- WHAT THIS TASK INVOLVES: What is the number of lines in the entries that contain the word "label"? Reply with that number only.

(Entries taken from a collection)
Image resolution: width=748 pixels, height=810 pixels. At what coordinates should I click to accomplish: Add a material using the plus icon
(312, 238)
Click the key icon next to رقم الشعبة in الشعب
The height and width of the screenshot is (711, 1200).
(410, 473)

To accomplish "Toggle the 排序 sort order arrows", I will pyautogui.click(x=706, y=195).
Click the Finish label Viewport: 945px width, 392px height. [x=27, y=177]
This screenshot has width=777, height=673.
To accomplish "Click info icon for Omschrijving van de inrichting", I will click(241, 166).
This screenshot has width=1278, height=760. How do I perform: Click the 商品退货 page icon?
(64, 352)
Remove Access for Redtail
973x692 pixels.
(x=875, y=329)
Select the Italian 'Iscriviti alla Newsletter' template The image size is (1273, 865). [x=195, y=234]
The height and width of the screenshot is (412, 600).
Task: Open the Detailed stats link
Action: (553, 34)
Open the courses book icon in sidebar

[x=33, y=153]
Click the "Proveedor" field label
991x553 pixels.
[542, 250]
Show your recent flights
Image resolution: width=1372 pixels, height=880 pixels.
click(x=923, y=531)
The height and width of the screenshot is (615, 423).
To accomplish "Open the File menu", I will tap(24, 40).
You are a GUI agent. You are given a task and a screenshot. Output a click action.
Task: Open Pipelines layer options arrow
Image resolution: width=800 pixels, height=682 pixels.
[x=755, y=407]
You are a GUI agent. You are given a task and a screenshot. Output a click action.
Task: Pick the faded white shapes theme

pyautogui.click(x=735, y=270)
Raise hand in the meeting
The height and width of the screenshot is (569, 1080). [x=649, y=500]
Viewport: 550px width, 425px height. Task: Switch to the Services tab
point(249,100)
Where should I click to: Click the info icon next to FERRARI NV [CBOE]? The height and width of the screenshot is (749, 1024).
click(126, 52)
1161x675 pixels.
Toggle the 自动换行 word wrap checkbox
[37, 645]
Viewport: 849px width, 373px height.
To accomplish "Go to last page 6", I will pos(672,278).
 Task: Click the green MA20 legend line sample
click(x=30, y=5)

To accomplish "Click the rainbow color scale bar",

- SOLUTION TO THE PROBLEM: 2